=== Collected data entries ===

'''

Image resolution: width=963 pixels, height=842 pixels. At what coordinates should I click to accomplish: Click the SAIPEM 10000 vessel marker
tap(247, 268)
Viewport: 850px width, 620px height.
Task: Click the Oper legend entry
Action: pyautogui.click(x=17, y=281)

'''

=== Work request ===
Output every record verbatim.

=== Exercise answer ===
Image resolution: width=963 pixels, height=842 pixels. At what coordinates should I click to accomplish: Click the SAIPEM 10000 vessel marker
tap(247, 268)
Viewport: 850px width, 620px height.
Task: Click the Oper legend entry
Action: pyautogui.click(x=17, y=281)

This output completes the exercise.